Back then I evaded chemistry by taking an earth science course Rocks for Jocks. Science maintains its outsider status not by means of a conspiracy against its nerdiness, but because, as its advocate readily enthuses, it is big, unwieldy, impossible to pin down.
She is very knowledgeable and I can trust she has done her homework and is writing caonn about her subject.
But again, to be fair, she is a science writer for a newspaper.
The Canon: A Whirligig Tour of the Beautiful Basics of Science
That was this book. In other words, Angier is preaching to the converted. Starting with the idea that ‘the best way to teach science to non-scientists is to go for depth over breadth’, Angier’s research takes her to numerous leaders in their field to find out what they wish people better understood.
May 31, Kate rated it did not like it. Perhaps I despised being talked to like a second grader because I actually know how to “think scientifically”.
I was really looking forward to reading this book, which ntaalie to be a layperson’s introduction to all things beautiful in science.
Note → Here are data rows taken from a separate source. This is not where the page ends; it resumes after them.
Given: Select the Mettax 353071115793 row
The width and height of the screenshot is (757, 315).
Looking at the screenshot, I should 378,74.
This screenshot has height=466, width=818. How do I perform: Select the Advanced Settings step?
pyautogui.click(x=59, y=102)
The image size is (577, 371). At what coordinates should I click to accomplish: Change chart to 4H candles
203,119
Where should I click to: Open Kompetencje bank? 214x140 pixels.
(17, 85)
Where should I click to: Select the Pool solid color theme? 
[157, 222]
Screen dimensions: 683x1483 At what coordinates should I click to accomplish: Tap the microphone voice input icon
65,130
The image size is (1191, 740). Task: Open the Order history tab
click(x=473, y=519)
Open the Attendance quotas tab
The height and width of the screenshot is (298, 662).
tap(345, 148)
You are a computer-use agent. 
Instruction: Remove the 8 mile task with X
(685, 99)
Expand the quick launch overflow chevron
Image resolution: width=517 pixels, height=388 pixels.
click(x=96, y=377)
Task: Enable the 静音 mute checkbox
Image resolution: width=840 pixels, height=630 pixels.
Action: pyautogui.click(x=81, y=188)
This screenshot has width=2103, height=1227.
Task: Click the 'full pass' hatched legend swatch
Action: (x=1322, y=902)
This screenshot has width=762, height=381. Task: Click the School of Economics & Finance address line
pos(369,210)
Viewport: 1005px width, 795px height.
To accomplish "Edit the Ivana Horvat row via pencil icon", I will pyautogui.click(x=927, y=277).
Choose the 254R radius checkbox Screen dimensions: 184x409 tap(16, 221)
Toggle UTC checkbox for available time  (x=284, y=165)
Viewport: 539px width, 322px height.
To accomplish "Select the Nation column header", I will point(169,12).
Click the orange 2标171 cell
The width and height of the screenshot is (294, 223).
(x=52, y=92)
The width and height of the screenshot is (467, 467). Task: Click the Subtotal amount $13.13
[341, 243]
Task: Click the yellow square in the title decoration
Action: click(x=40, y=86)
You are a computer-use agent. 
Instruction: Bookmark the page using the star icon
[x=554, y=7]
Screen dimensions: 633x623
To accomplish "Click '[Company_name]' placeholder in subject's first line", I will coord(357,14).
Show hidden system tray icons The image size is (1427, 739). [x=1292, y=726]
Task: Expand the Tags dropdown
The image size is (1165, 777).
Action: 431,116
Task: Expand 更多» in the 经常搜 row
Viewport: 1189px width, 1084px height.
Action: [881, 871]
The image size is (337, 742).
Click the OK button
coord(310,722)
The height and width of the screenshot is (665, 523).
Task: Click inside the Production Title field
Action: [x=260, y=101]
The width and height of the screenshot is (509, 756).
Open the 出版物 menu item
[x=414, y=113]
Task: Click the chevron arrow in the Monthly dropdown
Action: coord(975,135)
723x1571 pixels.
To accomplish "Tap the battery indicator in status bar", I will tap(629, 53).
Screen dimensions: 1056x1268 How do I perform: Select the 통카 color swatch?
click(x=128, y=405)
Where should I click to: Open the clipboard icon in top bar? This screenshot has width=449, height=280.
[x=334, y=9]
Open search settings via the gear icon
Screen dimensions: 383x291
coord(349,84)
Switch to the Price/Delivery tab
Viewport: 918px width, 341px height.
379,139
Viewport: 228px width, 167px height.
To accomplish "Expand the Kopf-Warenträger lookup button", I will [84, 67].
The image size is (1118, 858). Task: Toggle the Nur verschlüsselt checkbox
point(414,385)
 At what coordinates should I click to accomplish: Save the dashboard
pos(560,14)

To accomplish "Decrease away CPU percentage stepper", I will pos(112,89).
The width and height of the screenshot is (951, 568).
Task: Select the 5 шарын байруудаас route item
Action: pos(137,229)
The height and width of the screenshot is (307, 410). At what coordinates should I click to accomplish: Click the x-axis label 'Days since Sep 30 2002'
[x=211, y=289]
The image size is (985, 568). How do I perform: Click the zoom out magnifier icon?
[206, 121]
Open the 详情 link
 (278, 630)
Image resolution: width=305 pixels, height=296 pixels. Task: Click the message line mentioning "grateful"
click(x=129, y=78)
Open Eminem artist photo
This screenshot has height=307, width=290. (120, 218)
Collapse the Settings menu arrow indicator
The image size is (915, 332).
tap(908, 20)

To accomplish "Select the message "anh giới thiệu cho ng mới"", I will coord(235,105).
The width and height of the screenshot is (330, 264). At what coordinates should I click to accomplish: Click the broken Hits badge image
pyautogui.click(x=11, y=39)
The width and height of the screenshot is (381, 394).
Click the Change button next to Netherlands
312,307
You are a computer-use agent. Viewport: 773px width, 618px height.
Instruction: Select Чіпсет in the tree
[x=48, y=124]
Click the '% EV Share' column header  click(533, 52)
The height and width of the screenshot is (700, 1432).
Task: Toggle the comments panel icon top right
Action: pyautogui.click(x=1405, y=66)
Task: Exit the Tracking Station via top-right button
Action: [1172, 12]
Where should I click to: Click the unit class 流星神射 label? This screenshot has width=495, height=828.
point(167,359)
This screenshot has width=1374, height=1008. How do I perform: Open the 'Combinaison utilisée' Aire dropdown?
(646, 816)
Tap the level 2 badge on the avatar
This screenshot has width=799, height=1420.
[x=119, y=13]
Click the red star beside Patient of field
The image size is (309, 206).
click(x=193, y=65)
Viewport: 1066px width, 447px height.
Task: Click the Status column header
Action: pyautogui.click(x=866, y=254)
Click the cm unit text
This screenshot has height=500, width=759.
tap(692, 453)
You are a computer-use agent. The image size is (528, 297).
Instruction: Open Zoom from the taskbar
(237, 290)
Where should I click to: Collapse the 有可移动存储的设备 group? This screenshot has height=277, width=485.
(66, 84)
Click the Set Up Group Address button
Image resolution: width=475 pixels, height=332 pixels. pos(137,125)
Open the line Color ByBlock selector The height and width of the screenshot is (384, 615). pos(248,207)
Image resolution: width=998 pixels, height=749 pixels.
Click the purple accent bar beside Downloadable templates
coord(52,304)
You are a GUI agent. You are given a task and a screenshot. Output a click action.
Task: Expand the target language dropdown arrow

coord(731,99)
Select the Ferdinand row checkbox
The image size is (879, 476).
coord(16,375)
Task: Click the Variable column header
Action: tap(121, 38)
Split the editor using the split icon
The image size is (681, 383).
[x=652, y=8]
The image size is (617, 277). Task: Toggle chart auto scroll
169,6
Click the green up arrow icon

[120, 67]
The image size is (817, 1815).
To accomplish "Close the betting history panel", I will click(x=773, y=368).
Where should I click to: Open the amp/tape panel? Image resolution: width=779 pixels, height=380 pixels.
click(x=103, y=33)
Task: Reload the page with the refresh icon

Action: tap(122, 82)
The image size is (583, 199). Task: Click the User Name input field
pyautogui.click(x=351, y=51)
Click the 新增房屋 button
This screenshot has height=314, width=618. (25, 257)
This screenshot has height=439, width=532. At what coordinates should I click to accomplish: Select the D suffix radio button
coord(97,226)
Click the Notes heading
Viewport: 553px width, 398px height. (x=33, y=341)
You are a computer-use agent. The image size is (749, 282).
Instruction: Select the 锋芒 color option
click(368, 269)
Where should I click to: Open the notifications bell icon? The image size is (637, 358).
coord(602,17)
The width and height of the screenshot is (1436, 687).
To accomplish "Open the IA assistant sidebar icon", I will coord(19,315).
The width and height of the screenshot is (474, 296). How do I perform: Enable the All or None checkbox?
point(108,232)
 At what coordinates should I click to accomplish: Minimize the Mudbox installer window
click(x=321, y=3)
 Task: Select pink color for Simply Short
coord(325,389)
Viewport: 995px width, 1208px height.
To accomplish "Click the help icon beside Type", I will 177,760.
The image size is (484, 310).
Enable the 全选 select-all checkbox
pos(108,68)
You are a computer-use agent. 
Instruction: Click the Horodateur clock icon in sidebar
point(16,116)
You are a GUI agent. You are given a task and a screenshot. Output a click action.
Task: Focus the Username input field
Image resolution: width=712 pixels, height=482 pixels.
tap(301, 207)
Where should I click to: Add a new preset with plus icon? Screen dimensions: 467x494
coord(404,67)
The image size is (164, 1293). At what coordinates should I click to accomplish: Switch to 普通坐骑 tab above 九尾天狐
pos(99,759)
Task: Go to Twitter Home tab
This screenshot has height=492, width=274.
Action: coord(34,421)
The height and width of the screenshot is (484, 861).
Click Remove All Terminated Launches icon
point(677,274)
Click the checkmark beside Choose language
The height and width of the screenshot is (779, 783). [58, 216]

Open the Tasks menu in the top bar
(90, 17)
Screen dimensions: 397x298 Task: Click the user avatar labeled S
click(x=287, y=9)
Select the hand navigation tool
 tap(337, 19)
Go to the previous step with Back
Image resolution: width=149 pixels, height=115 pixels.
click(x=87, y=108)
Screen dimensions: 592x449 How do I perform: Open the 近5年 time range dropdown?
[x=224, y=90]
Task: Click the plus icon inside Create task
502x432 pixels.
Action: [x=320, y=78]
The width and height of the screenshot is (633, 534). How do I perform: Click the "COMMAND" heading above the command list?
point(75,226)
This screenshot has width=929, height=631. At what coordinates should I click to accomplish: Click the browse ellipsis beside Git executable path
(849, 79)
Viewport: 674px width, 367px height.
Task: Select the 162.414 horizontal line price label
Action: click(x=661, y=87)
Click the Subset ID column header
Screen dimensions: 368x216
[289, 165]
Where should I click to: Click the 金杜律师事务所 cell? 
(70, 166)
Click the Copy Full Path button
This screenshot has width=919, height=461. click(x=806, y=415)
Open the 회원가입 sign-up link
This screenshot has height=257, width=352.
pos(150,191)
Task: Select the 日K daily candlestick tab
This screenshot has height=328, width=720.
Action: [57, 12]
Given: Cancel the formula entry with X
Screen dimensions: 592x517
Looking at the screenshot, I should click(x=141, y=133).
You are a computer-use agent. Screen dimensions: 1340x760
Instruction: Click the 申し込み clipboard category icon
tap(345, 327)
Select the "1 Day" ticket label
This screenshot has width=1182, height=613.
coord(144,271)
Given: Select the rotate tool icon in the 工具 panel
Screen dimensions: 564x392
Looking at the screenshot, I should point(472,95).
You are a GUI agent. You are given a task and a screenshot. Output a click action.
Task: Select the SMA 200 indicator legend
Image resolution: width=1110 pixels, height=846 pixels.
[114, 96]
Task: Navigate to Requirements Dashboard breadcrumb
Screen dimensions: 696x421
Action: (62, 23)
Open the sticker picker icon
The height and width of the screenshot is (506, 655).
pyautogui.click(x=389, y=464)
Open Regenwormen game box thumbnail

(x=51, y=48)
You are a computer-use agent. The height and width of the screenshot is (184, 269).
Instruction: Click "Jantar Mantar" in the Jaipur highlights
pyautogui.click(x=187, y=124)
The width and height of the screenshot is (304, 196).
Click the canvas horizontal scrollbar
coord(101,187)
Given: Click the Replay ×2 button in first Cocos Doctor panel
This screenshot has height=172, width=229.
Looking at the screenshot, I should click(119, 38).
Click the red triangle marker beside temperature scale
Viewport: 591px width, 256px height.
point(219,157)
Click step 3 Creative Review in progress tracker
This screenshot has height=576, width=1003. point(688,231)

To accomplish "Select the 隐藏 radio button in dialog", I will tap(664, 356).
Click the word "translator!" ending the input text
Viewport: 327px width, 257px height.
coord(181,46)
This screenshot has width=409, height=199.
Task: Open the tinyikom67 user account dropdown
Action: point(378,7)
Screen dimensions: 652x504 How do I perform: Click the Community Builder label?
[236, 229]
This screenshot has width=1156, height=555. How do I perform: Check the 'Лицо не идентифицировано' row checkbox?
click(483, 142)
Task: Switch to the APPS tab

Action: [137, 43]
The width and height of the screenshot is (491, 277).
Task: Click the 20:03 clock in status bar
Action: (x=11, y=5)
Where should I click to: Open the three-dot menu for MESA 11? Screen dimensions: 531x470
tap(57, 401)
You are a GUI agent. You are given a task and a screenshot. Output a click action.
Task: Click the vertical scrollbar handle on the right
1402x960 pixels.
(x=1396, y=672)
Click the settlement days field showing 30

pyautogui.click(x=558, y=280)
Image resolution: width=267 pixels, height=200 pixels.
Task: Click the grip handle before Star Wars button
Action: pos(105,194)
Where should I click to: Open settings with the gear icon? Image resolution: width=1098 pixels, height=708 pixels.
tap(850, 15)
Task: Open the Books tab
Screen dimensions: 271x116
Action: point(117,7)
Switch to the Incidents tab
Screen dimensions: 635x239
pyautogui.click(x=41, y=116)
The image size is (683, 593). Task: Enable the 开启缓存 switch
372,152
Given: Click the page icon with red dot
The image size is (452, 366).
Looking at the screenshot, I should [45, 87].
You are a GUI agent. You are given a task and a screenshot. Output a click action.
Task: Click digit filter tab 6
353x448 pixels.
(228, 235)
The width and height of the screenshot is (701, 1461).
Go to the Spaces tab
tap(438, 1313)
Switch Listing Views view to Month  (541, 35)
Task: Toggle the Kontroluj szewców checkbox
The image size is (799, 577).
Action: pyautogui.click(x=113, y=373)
But it just meanders from point to point, with no particu I was really looking nataliee to reading this book, which purports to be a layperson’s introduction to all things beautiful in science. From the Pulitzer Prize winner and best-selling author of Woman, a playful, passionate guide to the science all around us With the singular intelligence and exuberance that made Woman an international sensation, Natalie Angier takes us on a whirligig tour of the scientific canon.
She writes with such verve, humor, and warmth.
What great works define our understanding of the world? Jul 17, Peggie rated it liked it. Sometimes the best explainers of a topic are outsiders or laymen, rather than practitioners in the field.
Oct 08, Jessica rated it did not like it Shelves: I can’t imagine anybody who’s not already really interested in science struggling their way through it and those people are supposedly the intended audience ; and somebody who’s already interested and knows something about science isn’t likely to learn much. Stopping and starting and lurching and joking just distracts the mind from being absorbed in the wonders of the scientific landscape.
It’s like a mighty mastodon masticated a healthy handful of diamonds and then defecated onto my lawn.
When you focus your education on one area of science, others get missed — I’ve never taken courses in these fields and, sadly, I tuned out my dad’s hiking lectures on geology.